HUMAN RIGHTS TRIBUNAL OF ONTARIO
B E T W E E N:
Marcio Cabral Applicant
-and-
TJX Canada (Winners Merchants Inc.) Respondent
DECISION
Adjudicator: Ken Bhattacharjee Date: October 19, 2015 Citation: 2015 HRTO 1389 Indexed as: Cabral v. TJX Canada (Winners Merchants Inc.)
APPEARANCES
Marcio Cabral, Applicant No one appearing
TJX Canada (Winners Merchants Inc.), Respondent Robert W. Little, Counsel
Introduction
1The applicant filed an Application under s. 34 of the Human Rights Code, R.S.O. 1990, c. H.19, as amended (the "Code"), but failed to appear for the hearing of his Application. I issued an oral decision dismissing his Application with written reasons to follow.

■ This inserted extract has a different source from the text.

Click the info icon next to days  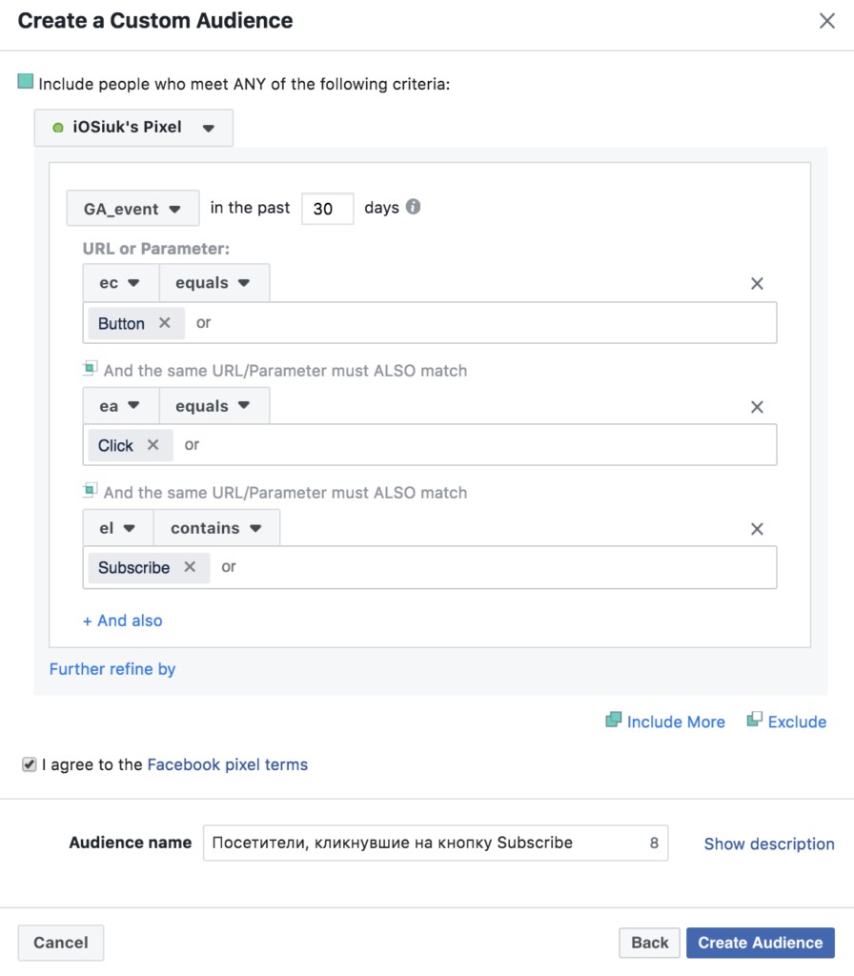[x=413, y=207]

The following are my reasons.
BACKGROUND
2On August 26, 2014, the applicant filed an Application with the Tribunal, and on October 3, 2014, the respondent filed a Response.
3On November 18, 2014, the applicant filed a Request for an Order During Proceedings, which requested that his Application be amended to add a further alleged incident of discrimination.
4On January 27, 2015, the parties attended a mediation at the Tribunal, which did not result in a settlement of the case.
5On February 13, 2015, the Tribunal issued a Case Assessment Direction ("CAD"), which granted the applicant's request to amend his Application, and directed the respondent to file an Amended Response to the Application.
6On March 9, 2015, the respondent filed an amended Response.
7On April 15, 2015, the Tribunal issued a Notice of Rescheduled Hearing, which informed the parties that the hearing of the merits of the Application was scheduled for October 2, 2015. The Notice also set out the Tribunal's Rules of Procedure with respect to disclosure of documents and witnesses. Rule 16 requires each party to deliver to every other party and file with the Tribunal a list and copy of all documents that it intends to rely on no later than 45 days prior to the first scheduled day of hearing. Rule 17 requires each party to deliver to every other party and file with the Tribunal a witness list and brief statement summarizing the expected evidence of each witness no later than 45 days prior to the first scheduled day of hearing. Neither party complied with these Rules.
8On August 25, 2015, the Tribunal issued a CAD, which directed the parties to comply with Rules 16 and 17, and specifically warned the applicant that if he failed to do so, the Tribunal would likely dismiss his Application as abandoned. In response, the respondent filed a witness statement and documents on August 27, 2015, and the applicant filed the name of a witness and documents on September 9 and 10, 2015.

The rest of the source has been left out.